Pablo Antonio Serrano-Vitorino, 36, was charged with four counts of first-degree murder after a shooting early Tuesday in Kansas City, Kansas. Serrano-Vitorino also is charged with murder in the shooting death of a fifth man in Missouri.
Serrano-Vitorino was given a safety razor Wednesday and found the next morning with cuts, Cpt. Craig Allison said. Serrano-Vitorino was in stable condition when he taken from the jail in Missouri to a hospital, Allison said. He wouldn't say how deep the cuts were or on what part of the body the cuts were discovered. Allison did call it a suicide attempt.

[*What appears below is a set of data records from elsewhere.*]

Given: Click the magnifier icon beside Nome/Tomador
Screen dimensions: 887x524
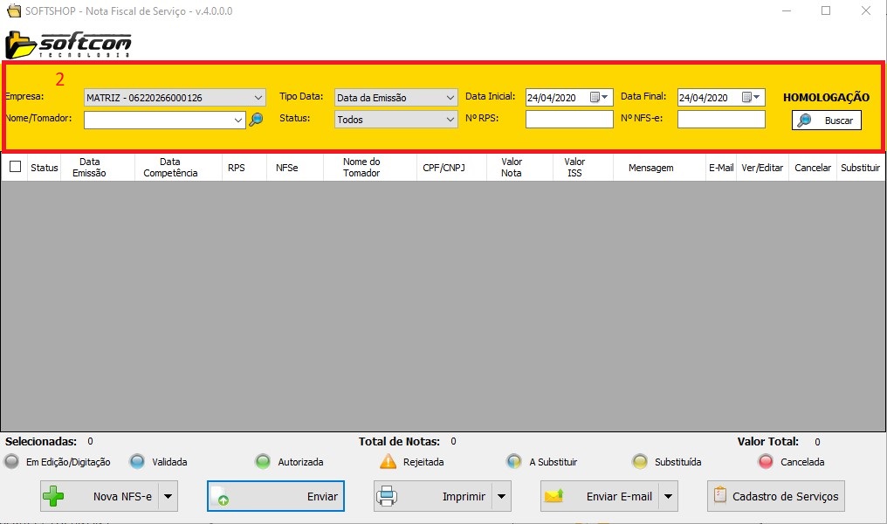Looking at the screenshot, I should click(x=256, y=121).
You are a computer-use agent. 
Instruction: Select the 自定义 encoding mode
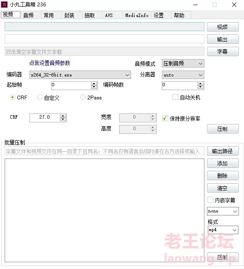click(x=40, y=97)
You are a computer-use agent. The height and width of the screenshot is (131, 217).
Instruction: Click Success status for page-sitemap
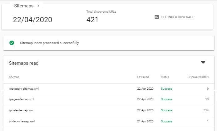coord(166,99)
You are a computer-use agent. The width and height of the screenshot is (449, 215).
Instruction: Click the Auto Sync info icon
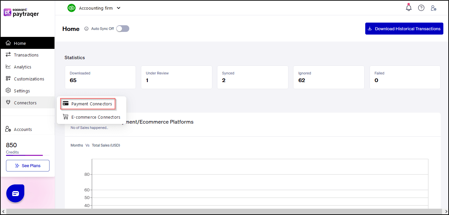86,29
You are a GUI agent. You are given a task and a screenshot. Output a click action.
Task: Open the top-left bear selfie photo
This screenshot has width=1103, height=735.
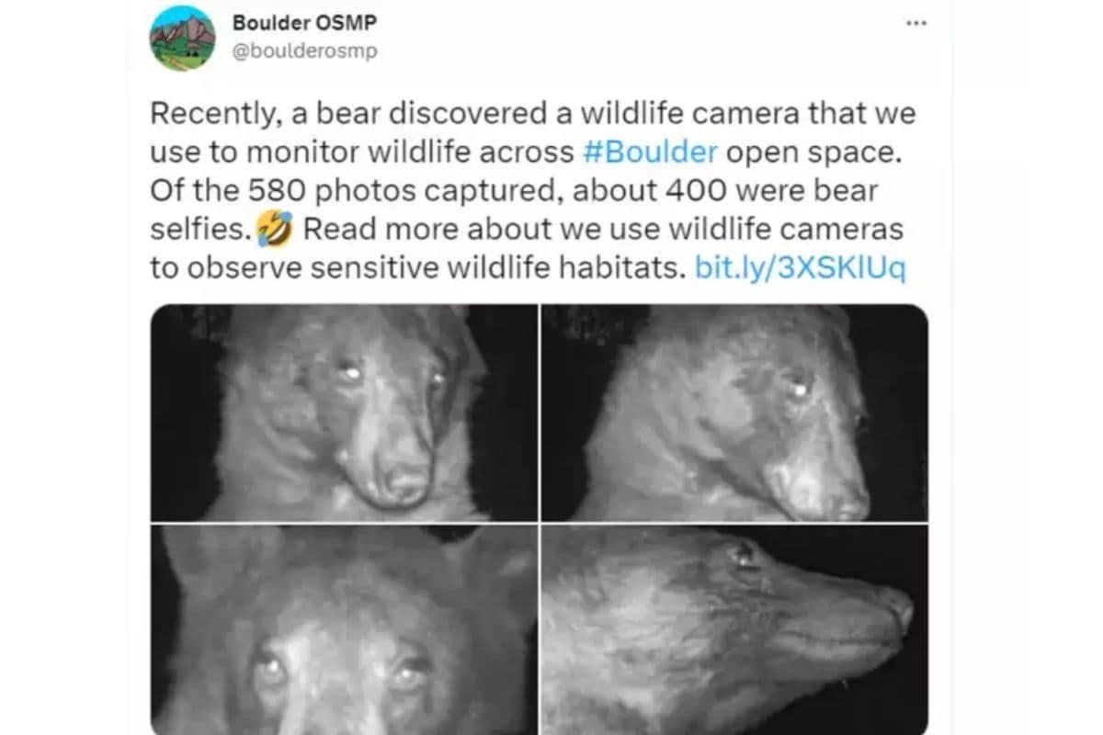(x=344, y=413)
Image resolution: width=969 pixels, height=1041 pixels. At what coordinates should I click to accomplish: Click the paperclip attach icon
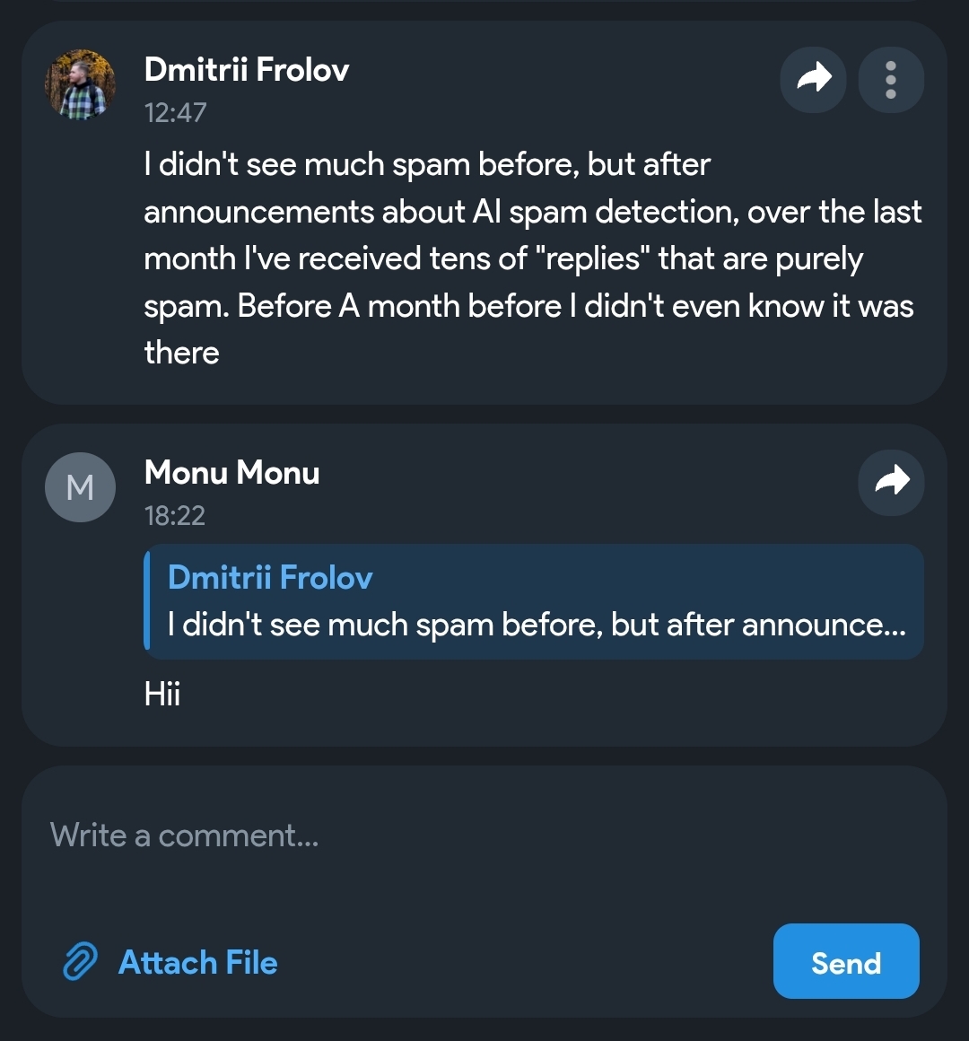(80, 962)
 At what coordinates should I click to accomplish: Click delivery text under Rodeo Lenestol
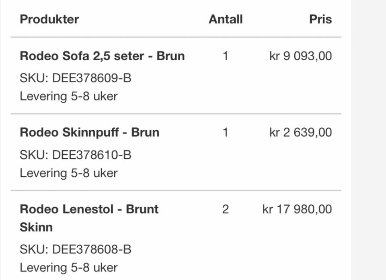click(69, 268)
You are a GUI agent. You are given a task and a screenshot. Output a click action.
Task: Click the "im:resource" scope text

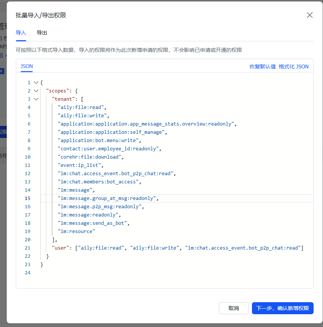pyautogui.click(x=76, y=232)
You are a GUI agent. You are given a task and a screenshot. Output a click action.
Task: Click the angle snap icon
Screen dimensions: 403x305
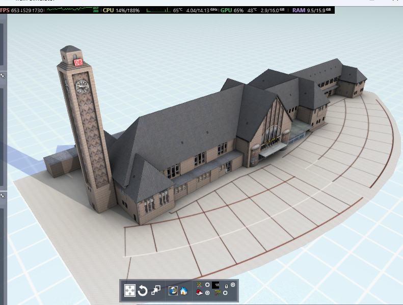click(199, 285)
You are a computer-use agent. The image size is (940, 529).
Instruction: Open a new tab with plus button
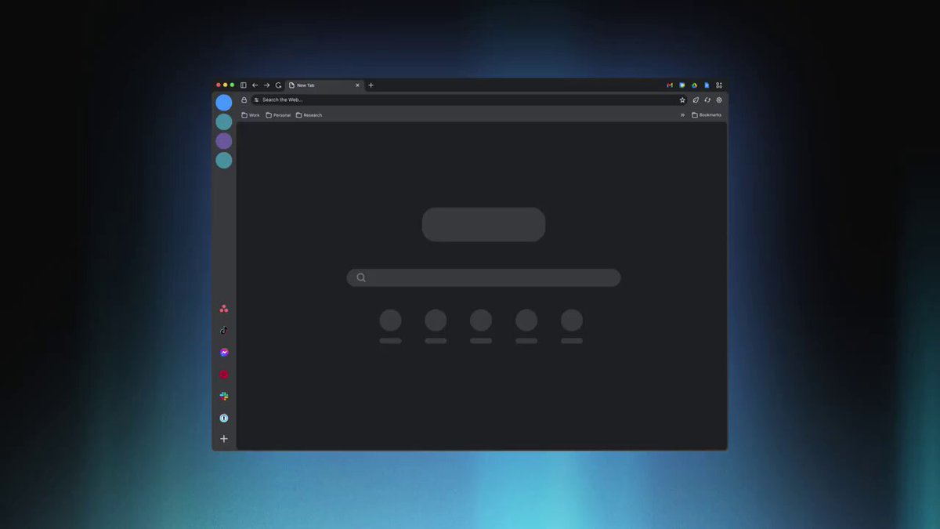click(371, 85)
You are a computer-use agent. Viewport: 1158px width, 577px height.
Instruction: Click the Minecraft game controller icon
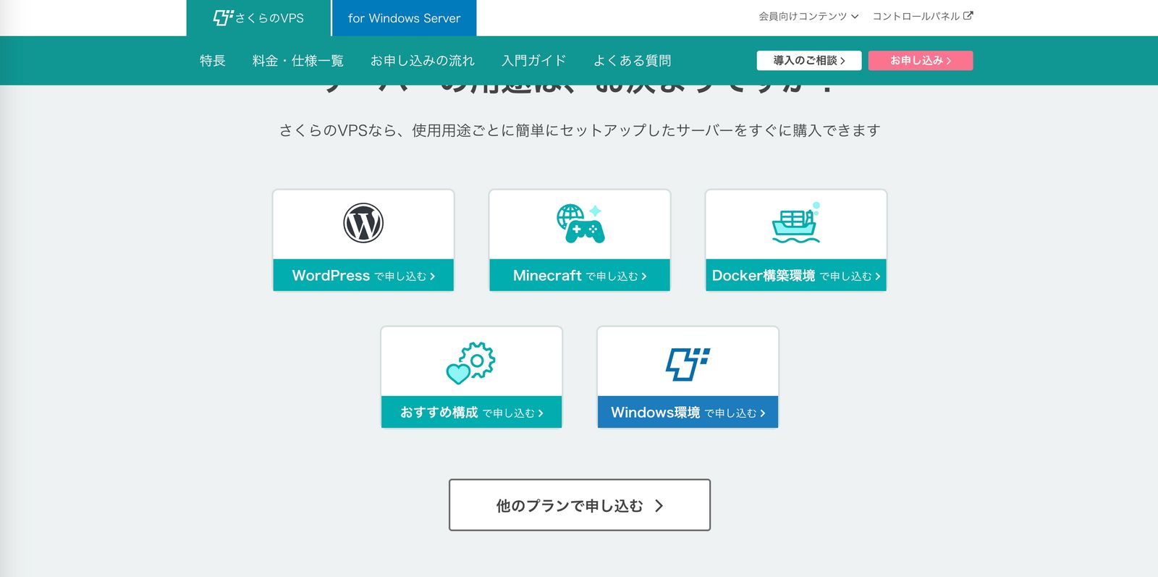pyautogui.click(x=580, y=224)
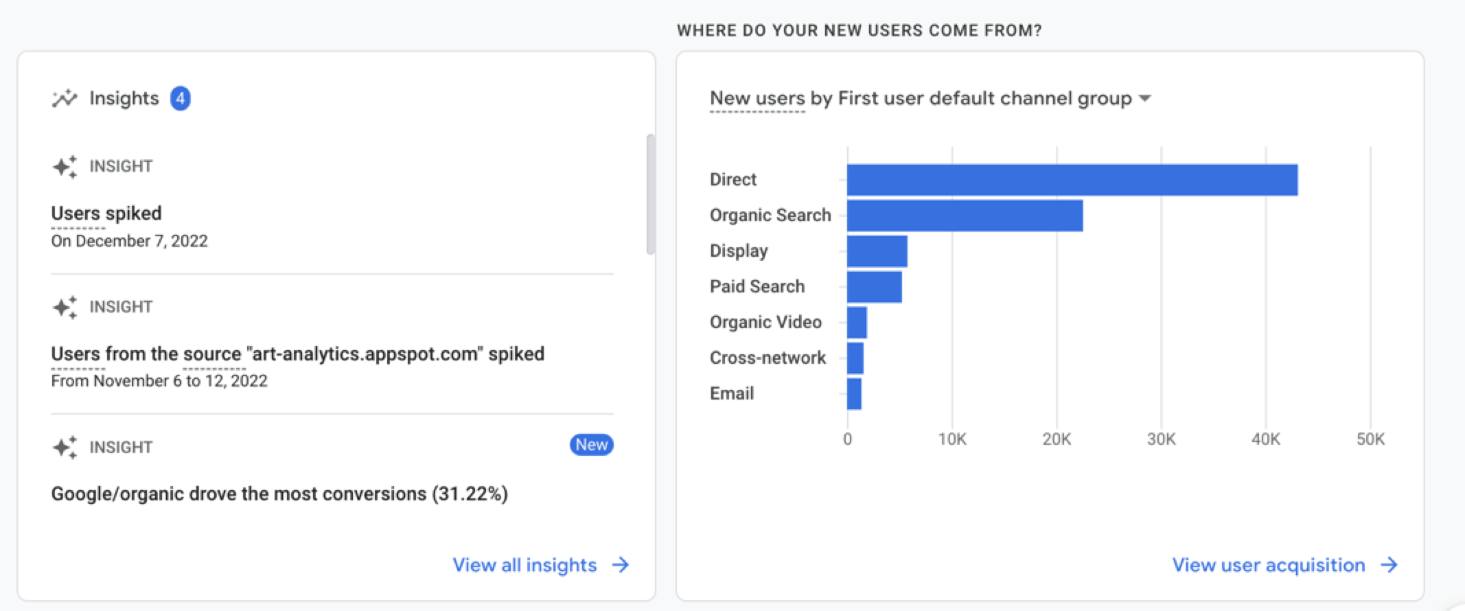Click the Paid Search channel label
Image resolution: width=1465 pixels, height=611 pixels.
pyautogui.click(x=757, y=286)
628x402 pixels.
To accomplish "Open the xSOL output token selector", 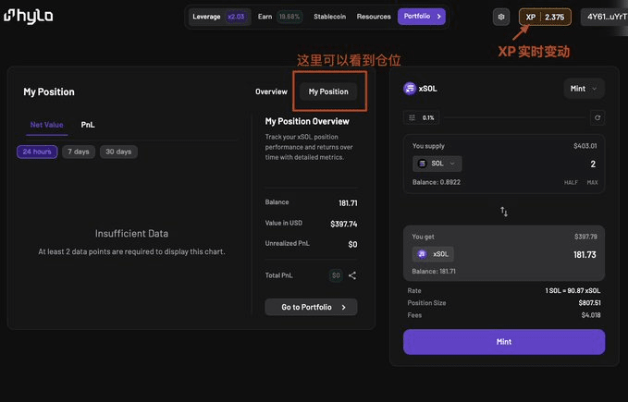I will coord(433,254).
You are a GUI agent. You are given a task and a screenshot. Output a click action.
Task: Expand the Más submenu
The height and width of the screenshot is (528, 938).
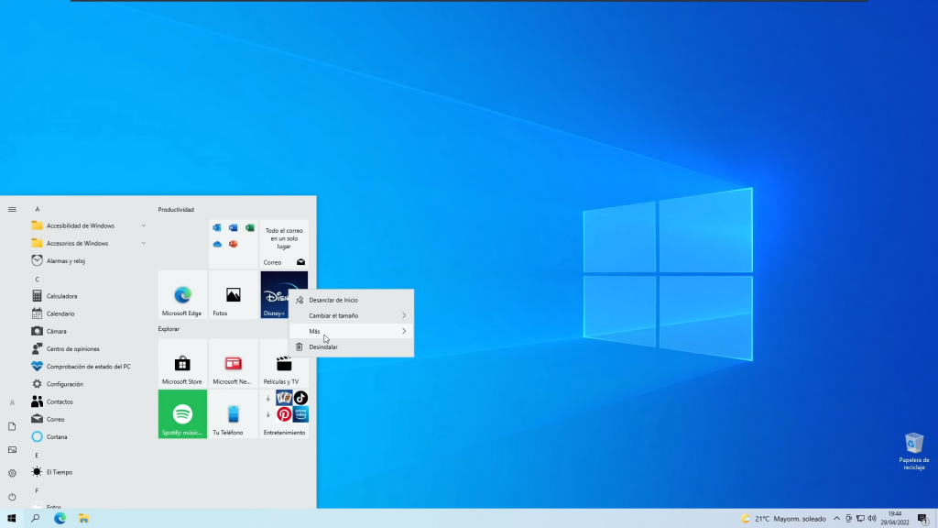351,331
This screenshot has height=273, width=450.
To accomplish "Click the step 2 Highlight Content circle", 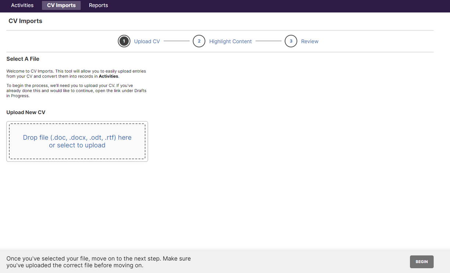I will click(199, 41).
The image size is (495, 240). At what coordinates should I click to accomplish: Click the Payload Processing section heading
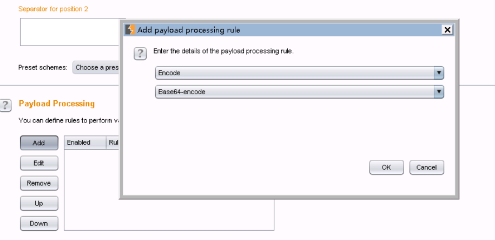[x=57, y=103]
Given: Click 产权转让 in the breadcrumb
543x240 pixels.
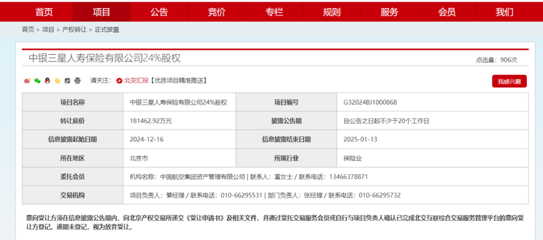Looking at the screenshot, I should tap(74, 30).
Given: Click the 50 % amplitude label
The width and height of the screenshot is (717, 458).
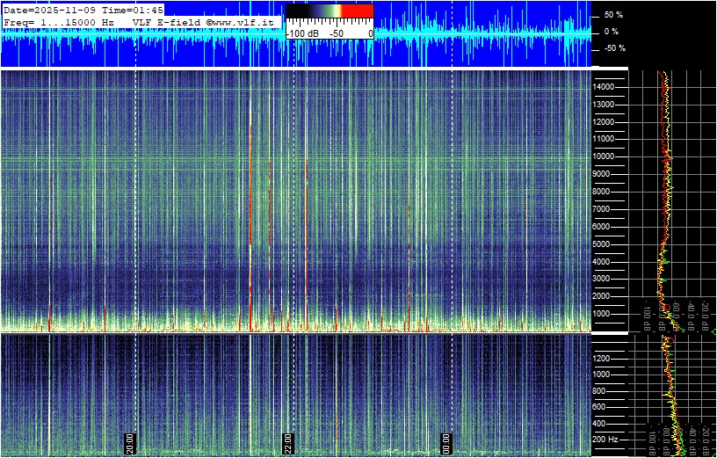Looking at the screenshot, I should pos(612,15).
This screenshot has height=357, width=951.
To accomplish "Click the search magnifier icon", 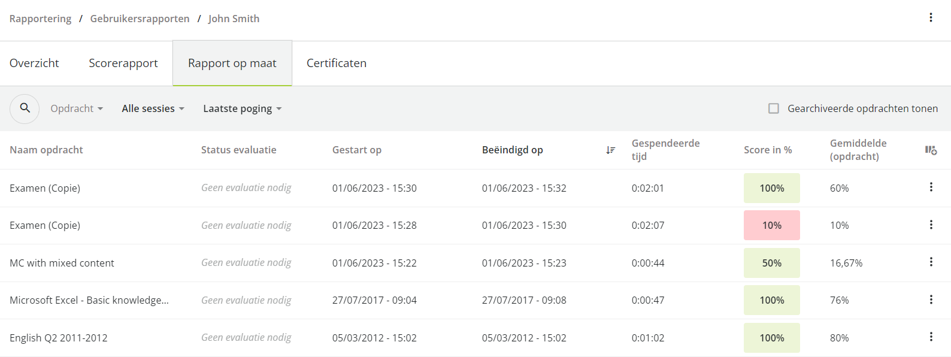I will pos(25,108).
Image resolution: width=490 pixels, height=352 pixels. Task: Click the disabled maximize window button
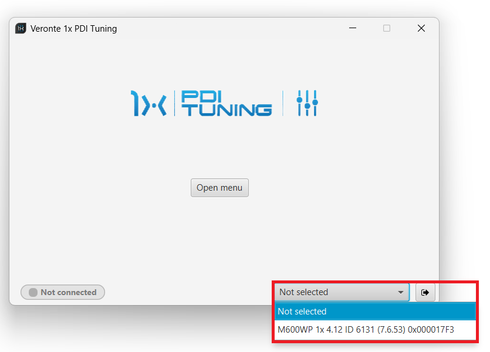[387, 28]
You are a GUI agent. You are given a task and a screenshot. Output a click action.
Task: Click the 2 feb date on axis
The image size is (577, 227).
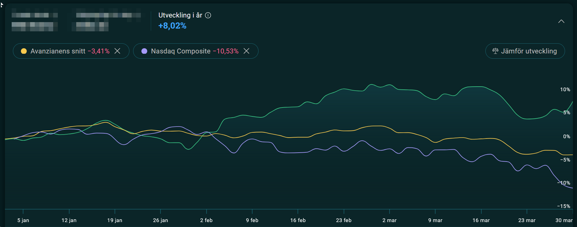click(206, 220)
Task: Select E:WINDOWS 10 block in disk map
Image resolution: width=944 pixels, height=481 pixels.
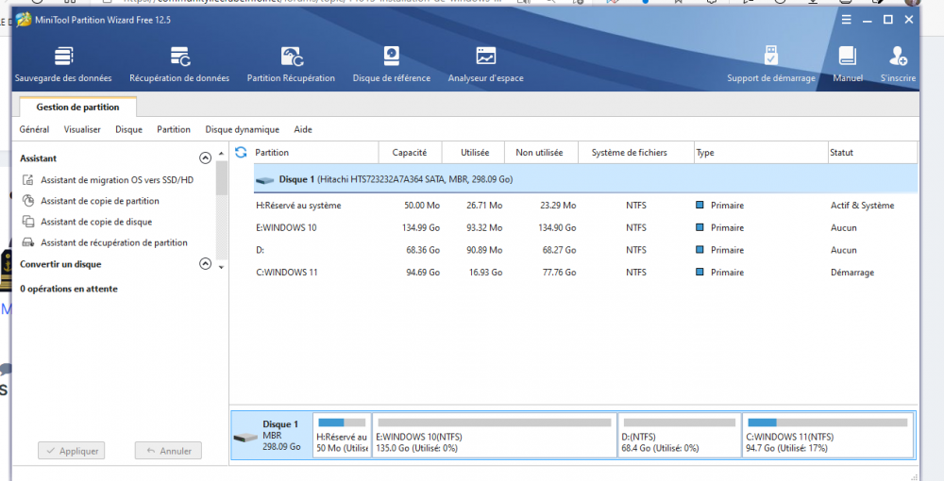Action: [494, 436]
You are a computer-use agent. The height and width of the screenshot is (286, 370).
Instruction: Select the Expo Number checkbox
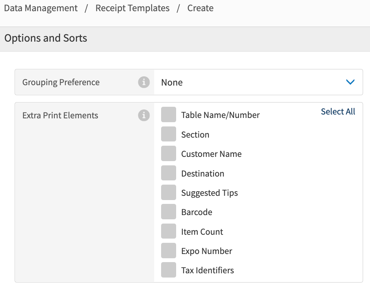[x=168, y=251]

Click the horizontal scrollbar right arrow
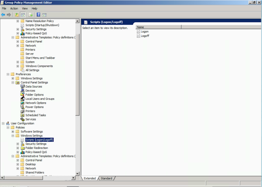coord(73,178)
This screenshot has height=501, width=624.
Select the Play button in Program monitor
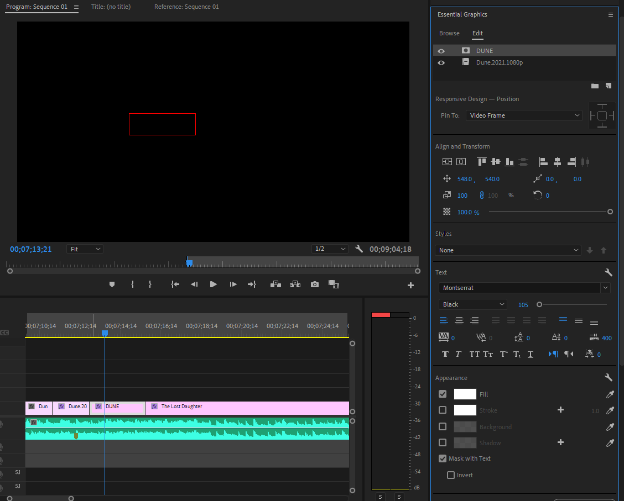(x=213, y=284)
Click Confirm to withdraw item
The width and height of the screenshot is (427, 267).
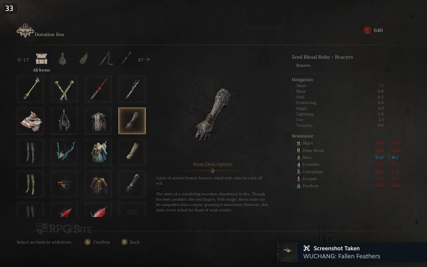pos(97,242)
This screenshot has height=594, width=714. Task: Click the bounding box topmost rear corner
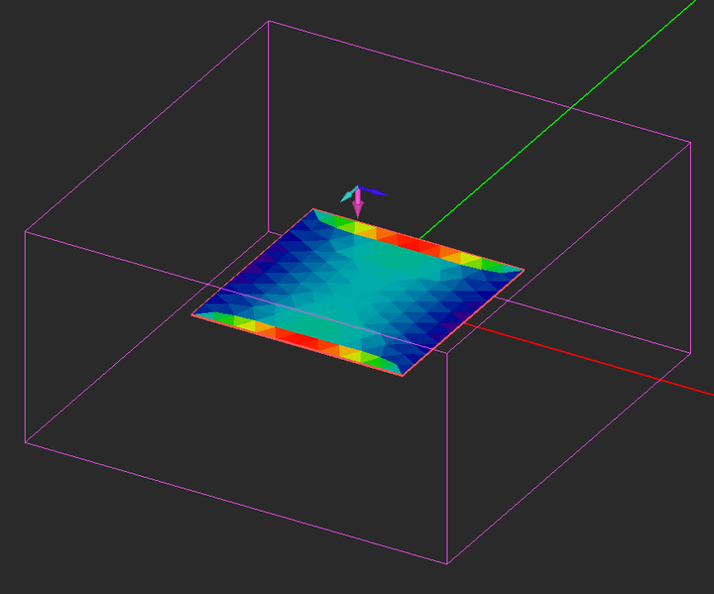tap(269, 21)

On Wednesday, police identified the four Kansas victims as 36-year-old Jeremy Waters of Miami County and three Kansas City residents: 41-year-old Michael Capps, 27-year-old Clint Harter and 29-year-old Austin Harter. According to police, the victims were next door to Serrano-Vitorino and may have been friends with each other.
The repercussions of the killings will likely extend beyond the local community because the suspect is an undocumented immigrant who had been deported once -- and who faced possible deportation a second time were it not for a bureaucratic mistake by the federal immigration agency.
U.S. immigration officials confirmed they were aware of Serrano-Vitorino's presence in the country after he had been deported the first time, but said a paperwork error prevented his detention.
Police had sought Serrano-Vitorino after the first shooting in Kansas in which three men died at the scene and a fourth at a hospital.
It's unclear what prompted the shootings. Police weren't aware of any dispute between the neighbors and were still investigating possible motives.
Later Tuesday morning, Missouri police responded to a call about a shooting and found the body
of Randy J. Nordman, 49, at his rural Montgomery County home.
The officers found Serrano-Vitorino's truck at the residence, said Lt. Paul Reinsch of the Missouri Highway Patrol.
Mishandled immigration form
According to Immigration and Customs Enforcement, Serrano-Vitorino was deported to Mexico in 2004. At some point, he re-entered the United States illegally, though ICE said it was unclear when.
But on September 15, Serrano-Vitorino was fingerprinted at the Overland Park Municipal Court in Kansas, and ICE was alerted.
Because Serrano-Vitorino had illegally re-entered the country after a previous deportation, he was subject to deportation once again. ICE filed an immigration detainer, a request to take over custody of Serrano-Vitorino before the local authorities released him.
But ICE mistakenly issued the detainer for him to the wrong sheriff's office, and as a result of the error, Serrano-Vitorino was not taken into ICE custody then.
Wyandotte County, Kansas, District Attorney Jerome A. Gorman said Wednesday that ICE's mistake was regrettable.
"It's certainly unfortunate that we now have four members of our community dead because everything didn't happen the way it's supposed to."
Immigration detainers are requests -- not orders -- and expire after 48 hours if ICE hasn't taken custody of the individual by then. After 48 hours, if the local agency has no grounds to continue holding a person, he or she must be released.